Beim Wolf, und auch das ist ein Signal an die europäische Landwirtschaft, kündigt die Kommission bereits weitere Maßnahmen an. Maßnahmen, die den Behörden „Entnahmen“ erlauben werden, trotz des strengen Schutzniveaus, dem der Beutegreifer Wolf unterliegt. Schon heute können die Behörden Wolfsabschüsse veranlassen, wenn einzelne Wölfe Schutzzäune überwinden und Weidetiere reißen. Vermutlich wird die Kommission ihren Vorschlag zeitnah vorlegen. Dass die Kommission jetzt noch einen Gesetzestext in die Pipeline von Parlament und Rat gibt, ist keine Selbstverständlichkeit. Spätestens im April, wenn der Europawahlkampf in die heiße Phase geht, läuft der Betrieb bei den Co-Gesetzgebern aus. 

 

Deutschland hat keine Daten zu Wolfsschäden geliefert

 

Die erweiterte Konsultation der Kommission zum Wolf wirft zugleich ein Schlaglicht auf die Politik der Bundesregierung.
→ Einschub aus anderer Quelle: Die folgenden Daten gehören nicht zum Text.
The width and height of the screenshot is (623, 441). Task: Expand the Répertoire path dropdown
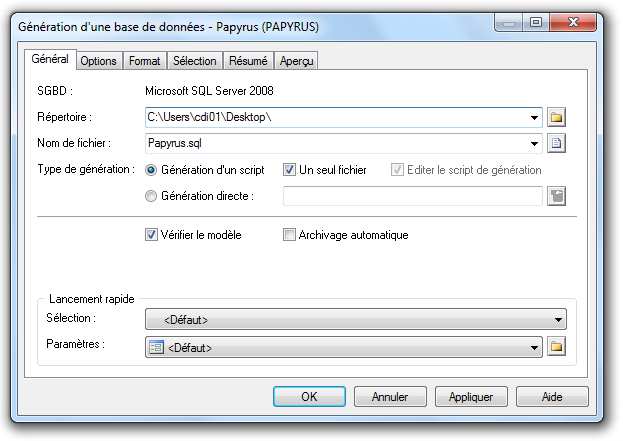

Bereits zu Beginn des Jahres hatte die EU-Kommission die aktuellen Daten zu Rissen von Nutztieren durch Wölfe bei den Mitgliedstaaten angefragt. Im Gegensatz zu anderen Mitgliedstaaten hat Deutschland bislang nichts in der Sache an Brüssel zugeliefert. Erst am Montag, als die Kommission die Konsultation erweitert hat, hat sich Umweltministerin Steffi Lemke (Grüne) über die Presse zu Wort gemeldet. 

 

Schätzungen gehen davon aus, dass allein in Deutschland in den letzten 20 Jahren der Bestand des Wolfes auf rund 1500 Tiere angewachsen ist. Damit einhergehen Übergriffe, die bei Nutztierhaltern zu großer Verunsicherung führen. Die Grünen zehren überwiegend von Wählerstimmen eines städtischen Publikums, die teils aus esoterischen Gründen den strengen Schutz des Wolfes hochhalten. Sollte es nun zu einer Kursbegradigung der Ökopartei beim Wolf kommen, wird dies ein erheblicher Teil der Basis mit Unmut quittieren.